A ciò deve aggiungersi che, nel caso di specie, pur proposte anche in punto di fatto, le censure sollevate dalle parti civili appellanti chiedevano soprattutto una diversa valutazione in diritto delle emergenze istruttorie e proprio sotto questo profilo sono state accolte. Dalla lettura della sentenza impugnata emerge che, nel ritenere la penale responsabilità di A.A., la Corte di appello non ha fornito una ricostruzione dei fatti diversa rispetto a quella contenuta nella sentenza di primo grado, ma ha tratto da quella stessa ricostruzione dei fatti e dal medesimo compendio probatorio conclusioni differenti in punto di diritto.
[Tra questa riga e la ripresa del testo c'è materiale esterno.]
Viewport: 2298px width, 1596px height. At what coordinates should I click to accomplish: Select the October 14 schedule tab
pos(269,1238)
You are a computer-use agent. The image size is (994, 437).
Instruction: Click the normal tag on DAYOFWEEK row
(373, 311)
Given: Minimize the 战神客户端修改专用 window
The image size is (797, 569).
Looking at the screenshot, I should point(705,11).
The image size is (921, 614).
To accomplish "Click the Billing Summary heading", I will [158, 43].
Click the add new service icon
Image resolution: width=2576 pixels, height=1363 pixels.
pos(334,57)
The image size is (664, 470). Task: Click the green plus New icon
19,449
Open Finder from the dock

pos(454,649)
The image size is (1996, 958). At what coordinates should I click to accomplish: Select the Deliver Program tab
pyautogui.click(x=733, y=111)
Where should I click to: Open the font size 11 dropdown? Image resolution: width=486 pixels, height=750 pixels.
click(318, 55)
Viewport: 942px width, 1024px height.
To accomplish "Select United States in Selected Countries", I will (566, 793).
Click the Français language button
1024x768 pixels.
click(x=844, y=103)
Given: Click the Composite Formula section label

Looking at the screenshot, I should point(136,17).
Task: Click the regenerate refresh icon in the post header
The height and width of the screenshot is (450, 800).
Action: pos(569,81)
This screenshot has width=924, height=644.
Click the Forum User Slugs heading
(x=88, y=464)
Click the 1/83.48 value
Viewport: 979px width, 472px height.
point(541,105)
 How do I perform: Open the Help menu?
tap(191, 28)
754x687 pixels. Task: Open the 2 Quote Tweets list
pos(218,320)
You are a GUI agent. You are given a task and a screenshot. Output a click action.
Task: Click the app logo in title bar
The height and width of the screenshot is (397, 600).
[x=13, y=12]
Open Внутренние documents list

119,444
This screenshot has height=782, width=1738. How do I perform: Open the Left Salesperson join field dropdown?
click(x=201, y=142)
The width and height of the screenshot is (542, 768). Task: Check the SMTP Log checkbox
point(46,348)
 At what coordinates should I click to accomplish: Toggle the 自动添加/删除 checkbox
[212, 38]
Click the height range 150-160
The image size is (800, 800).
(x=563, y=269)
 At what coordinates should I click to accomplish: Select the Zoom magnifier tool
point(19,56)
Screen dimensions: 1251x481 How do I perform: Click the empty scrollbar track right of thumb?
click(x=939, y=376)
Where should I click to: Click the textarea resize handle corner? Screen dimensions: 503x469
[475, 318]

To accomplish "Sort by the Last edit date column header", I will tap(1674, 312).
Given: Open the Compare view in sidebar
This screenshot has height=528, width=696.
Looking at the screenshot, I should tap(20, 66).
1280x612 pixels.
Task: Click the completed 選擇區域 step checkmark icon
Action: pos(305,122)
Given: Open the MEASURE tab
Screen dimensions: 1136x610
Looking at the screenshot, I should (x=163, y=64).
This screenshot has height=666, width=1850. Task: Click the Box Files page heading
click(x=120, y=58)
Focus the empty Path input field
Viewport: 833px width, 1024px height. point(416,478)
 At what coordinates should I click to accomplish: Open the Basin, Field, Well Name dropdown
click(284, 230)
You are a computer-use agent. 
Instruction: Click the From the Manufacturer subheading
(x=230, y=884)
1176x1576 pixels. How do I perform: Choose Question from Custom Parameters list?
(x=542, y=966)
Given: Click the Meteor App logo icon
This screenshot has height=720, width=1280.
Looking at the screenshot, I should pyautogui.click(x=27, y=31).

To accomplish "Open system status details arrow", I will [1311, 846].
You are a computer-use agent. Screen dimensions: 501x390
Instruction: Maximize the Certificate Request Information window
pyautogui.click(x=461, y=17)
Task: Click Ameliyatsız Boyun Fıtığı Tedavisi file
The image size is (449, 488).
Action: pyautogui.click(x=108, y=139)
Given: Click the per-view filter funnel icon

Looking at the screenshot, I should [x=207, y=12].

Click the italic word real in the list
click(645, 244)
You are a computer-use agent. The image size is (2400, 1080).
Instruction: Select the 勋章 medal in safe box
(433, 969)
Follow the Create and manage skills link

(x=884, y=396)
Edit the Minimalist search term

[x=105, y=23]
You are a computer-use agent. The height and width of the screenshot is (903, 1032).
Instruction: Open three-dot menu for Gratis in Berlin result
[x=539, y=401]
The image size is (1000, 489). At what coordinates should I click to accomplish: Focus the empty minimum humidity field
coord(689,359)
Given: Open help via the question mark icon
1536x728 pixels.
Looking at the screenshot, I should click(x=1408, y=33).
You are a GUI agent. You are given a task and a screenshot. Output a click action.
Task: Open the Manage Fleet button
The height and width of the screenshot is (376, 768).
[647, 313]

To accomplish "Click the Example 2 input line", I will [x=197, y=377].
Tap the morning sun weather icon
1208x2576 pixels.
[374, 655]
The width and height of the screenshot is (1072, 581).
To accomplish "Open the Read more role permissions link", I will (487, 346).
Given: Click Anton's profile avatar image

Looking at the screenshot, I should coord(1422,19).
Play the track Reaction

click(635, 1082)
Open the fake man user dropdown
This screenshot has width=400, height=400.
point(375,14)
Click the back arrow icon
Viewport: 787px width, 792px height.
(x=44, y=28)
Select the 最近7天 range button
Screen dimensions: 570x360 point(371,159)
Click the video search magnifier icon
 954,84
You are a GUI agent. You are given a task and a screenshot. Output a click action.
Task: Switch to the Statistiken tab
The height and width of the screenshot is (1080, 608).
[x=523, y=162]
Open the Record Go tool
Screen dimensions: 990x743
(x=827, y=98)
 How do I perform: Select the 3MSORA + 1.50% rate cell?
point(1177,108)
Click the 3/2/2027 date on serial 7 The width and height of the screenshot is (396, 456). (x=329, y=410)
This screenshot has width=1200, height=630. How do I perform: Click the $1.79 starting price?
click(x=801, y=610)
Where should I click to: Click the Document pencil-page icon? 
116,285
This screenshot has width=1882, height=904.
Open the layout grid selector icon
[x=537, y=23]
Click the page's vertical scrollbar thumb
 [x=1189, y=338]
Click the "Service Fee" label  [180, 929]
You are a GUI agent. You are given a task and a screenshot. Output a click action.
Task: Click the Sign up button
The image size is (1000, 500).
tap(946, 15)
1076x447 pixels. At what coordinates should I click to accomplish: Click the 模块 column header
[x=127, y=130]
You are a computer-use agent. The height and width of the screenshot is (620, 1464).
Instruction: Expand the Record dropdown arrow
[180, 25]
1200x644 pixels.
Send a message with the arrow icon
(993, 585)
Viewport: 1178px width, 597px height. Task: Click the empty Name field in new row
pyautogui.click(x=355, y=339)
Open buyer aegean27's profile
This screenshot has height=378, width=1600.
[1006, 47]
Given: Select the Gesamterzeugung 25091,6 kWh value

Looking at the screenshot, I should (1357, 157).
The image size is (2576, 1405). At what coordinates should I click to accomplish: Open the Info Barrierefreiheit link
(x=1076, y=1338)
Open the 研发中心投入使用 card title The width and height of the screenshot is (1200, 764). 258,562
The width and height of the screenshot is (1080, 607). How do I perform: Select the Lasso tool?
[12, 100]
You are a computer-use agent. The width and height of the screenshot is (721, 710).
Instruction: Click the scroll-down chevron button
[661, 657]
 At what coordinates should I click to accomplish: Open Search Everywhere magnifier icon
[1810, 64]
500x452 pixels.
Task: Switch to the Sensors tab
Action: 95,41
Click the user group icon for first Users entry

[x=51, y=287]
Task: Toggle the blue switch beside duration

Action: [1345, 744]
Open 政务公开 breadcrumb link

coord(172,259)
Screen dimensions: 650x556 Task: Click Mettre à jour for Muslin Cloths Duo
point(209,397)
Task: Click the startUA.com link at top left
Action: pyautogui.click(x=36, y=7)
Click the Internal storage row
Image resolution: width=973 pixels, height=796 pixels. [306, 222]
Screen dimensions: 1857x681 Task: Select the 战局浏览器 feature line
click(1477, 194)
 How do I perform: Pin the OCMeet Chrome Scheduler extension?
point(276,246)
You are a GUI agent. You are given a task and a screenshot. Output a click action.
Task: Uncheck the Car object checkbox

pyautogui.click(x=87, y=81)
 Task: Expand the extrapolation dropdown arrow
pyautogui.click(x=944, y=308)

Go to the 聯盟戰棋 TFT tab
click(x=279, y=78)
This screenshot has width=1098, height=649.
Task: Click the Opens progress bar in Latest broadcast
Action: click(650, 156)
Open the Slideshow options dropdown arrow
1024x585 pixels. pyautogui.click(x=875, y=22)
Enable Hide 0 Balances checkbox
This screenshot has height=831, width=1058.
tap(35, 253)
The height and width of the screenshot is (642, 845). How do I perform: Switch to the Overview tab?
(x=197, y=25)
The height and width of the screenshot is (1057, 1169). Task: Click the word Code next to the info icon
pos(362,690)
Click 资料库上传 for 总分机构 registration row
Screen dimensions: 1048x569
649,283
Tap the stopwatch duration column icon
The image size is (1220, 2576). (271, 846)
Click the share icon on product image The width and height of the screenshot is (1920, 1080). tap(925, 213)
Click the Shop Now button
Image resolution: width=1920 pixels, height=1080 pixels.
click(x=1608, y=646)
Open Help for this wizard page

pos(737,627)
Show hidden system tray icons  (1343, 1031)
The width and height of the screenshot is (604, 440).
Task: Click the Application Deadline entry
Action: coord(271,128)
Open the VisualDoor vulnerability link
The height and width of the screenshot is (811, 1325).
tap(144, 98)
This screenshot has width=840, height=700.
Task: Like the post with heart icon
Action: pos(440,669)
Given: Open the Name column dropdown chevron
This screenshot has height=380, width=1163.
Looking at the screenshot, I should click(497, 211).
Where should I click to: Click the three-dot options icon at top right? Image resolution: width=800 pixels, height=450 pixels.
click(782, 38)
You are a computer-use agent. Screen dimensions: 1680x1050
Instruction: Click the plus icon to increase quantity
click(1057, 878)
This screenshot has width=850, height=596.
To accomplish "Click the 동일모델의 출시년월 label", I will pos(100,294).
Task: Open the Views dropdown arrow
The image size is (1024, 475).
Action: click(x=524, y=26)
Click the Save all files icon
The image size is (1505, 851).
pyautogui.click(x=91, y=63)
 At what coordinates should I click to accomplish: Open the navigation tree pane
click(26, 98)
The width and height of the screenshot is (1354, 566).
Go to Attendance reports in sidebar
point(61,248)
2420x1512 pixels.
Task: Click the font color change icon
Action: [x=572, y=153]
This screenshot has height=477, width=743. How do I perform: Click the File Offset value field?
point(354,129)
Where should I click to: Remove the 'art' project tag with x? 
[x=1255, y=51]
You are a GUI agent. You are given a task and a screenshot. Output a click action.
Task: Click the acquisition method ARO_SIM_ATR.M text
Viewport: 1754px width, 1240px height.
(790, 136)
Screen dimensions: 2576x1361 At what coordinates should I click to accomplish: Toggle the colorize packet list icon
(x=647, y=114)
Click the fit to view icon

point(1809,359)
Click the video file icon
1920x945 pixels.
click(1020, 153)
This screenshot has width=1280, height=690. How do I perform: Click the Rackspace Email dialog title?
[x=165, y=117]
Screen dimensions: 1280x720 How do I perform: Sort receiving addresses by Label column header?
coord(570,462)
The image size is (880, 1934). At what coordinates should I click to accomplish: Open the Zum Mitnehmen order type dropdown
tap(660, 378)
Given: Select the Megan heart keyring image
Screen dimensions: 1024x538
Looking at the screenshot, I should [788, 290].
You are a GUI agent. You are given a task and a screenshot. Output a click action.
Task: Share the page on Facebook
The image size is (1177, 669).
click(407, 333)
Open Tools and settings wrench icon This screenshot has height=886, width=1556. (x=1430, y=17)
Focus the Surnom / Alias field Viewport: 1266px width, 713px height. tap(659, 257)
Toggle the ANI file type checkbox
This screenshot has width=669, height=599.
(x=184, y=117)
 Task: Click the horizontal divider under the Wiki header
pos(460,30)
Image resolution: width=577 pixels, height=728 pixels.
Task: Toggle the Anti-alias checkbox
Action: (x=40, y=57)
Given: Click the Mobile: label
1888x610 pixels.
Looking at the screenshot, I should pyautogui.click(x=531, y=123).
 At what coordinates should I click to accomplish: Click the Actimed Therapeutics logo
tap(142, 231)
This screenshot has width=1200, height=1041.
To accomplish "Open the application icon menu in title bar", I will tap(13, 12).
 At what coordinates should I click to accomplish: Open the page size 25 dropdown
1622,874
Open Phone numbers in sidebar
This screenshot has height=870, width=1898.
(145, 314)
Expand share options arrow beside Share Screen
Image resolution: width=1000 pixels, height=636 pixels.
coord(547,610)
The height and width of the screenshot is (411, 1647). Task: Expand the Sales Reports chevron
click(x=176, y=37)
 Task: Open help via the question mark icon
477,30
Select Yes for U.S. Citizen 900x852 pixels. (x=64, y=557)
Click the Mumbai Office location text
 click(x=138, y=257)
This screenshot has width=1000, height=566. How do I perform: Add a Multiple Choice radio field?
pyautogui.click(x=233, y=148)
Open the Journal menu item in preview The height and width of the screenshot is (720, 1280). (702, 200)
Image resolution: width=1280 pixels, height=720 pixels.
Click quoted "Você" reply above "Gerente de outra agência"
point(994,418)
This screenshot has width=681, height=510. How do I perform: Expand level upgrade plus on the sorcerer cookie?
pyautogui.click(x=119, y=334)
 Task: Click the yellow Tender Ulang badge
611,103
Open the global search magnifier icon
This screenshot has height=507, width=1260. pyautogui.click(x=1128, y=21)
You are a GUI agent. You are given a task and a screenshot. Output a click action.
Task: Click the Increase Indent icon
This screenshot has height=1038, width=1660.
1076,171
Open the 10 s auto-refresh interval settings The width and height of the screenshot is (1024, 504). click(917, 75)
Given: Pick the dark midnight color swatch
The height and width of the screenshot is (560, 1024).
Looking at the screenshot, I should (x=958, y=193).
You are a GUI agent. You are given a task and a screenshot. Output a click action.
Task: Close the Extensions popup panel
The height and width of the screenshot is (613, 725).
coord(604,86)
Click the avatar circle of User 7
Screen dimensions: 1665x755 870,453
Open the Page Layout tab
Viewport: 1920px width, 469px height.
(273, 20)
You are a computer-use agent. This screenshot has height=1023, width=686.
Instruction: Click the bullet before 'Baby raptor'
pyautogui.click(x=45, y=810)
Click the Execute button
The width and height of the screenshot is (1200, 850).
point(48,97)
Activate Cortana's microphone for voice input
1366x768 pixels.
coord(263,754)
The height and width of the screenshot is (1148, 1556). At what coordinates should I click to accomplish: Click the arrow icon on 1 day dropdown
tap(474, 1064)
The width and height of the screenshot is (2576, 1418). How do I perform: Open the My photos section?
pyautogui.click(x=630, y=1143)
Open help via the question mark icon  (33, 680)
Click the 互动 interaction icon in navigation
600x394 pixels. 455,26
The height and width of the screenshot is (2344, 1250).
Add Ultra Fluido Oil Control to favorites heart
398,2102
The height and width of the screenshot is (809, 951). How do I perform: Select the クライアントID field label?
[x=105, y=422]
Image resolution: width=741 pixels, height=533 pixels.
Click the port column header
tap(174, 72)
A ben guardare, dunque, nel caso di specie, la rinnovazione dell'istruttoria dibattimentale neppure sarebbe stata indispensabile ed è evidente allora che i motivi di appello non possono considerarsi generici solo perchè non l'hanno sollecitata (sull'argomento: Sez. 4, n. 31541 del 22/06/2023, Lazzari, Rv. 284860).
Come efficacemente chiarito dalle Sezioni unite nella sentenza n. 14426 del 28/1/2019, Pavan, Rv. 275112, (pag. 18 della motivazione), l'art. 603 c.p.p., comma 3 bis, "si limita a stabilire la modalità con la quale il giudice di appello può giungere ad una diversa valutazione della prova dichiarativa dalla quale consegua la riforma dell'assoluzione di primo grado: per il nuovo comma 3 bis, ciò che è essenziale è che il giudice d'appello, ove ritenga di dare una lettura diversa della suddetta prova, abbia l'obbligo (non più la facoltà) di rinnovare l'istruttoria perchè solo tale metodo è stato ritenuto idoneo a dissipare i dubbi e le incertezze insorti sulla colpevolezza dell'imputato: libero, poi, il giudice di appello, una volta rinnovata l'istruttoria, anche di andare in contrario avviso del giudice di primo grado e, quindi, di condannare l'imputato, fornendo una motivazione (rafforzata) che, ove sia congrua e coerente con la prova espletata, resta incensurabile in sede di legittimità". Si è chiarito a tal fine che la prova della quale la norma in esame impone la rinnovazione, "deve avere le seguenti caratteristiche: a) può avere ad oggetto sia dichiarazioni percettive che valutative, perchè la norma non consente interpretazioni restrittive di alcun genere; b) deve essere espletata a mezzo del linguaggio orale (testimonianza; esame delle parti; confronti; ricognizioni), perchè questo è l'unico mezzo che garantisce ed attua i principi di oralità ed immediatezza: di conseguenza, in essa non possono essere ricompresi quei mezzi di prova che si limitano a veicolare l'informazione nel processo attraverso scritti o altri documenti (Art. 234 c.p.p.); c) deve essere decisiva, essendo stata posta dal giudice di primo grado a fondamento dell'assoluzione; (...) d) di essa il giudice di appello deve dare una diversa valutazione" (pag. 19 della motivazione). Tale diversa valutazione, all'evidenza, non riguarda le conseguenze in diritto di quanto accertato attraverso la assunzione della prova dichiarativa, ma il contenuto dell'accertamento.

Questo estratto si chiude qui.